Há 35 anos, o movimento negro adotou a bandeira de Zumbi dos Palmares como símbolo da luta contra o racismo e vem alcançando conquistas. Mas o caminho a percorrer ainda é longo e passa pela aprovação do Estatuto da Igualdade Racial

jailton Garcia

Solange conquistou bolsa integral pelo ProUni e cursa gastronomia. Já conseguiu estágio na cozinha de um grande hotel

Como diz Nelson Mandela, ninguém nasce odiando o outro pela cor de sua pele. Se é possível ensinar para o ódio, também é possível ensinar para o amor. Mas, no Brasil, o caminho a percorrer ainda é longo.
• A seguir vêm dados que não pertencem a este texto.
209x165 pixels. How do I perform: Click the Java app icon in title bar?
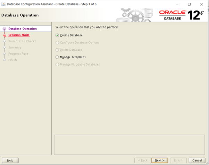[3, 4]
Para se ter uma idéia do tamanho das desigualdades no país, basta olhar o Relatório de Desenvolvimento Humano Brasil 2005 – Racismo, Pobreza e Violência, publicação do Programa das Nações Unidas para o Desenvolvimento (Pnud), lançado em 2005. Segundo o estudo, se considerarmos separadamente as populações branca e negra do Brasil a diferença em termos de desenvolvimento humano é enorme. O Brasil ocupa no ranking do Índice de Desenvolvimento Humano o 73° lugar. Se analisarmos brancos e negros separadamente, os primeiros estariam na 44ª posição, enquanto a população negra, em 105°.

“O racismo brasileiro há muitos séculos coloca a população negra em situação de flagrante desigualdade em todas as dimensões. Isso exige esforço conjunto de Estado e sociedade, e não será superado sem ações afirmativas e políticas que contemplem a diversidade cultural”, destaca o editor-chefe do relatório, Carlos Lopes.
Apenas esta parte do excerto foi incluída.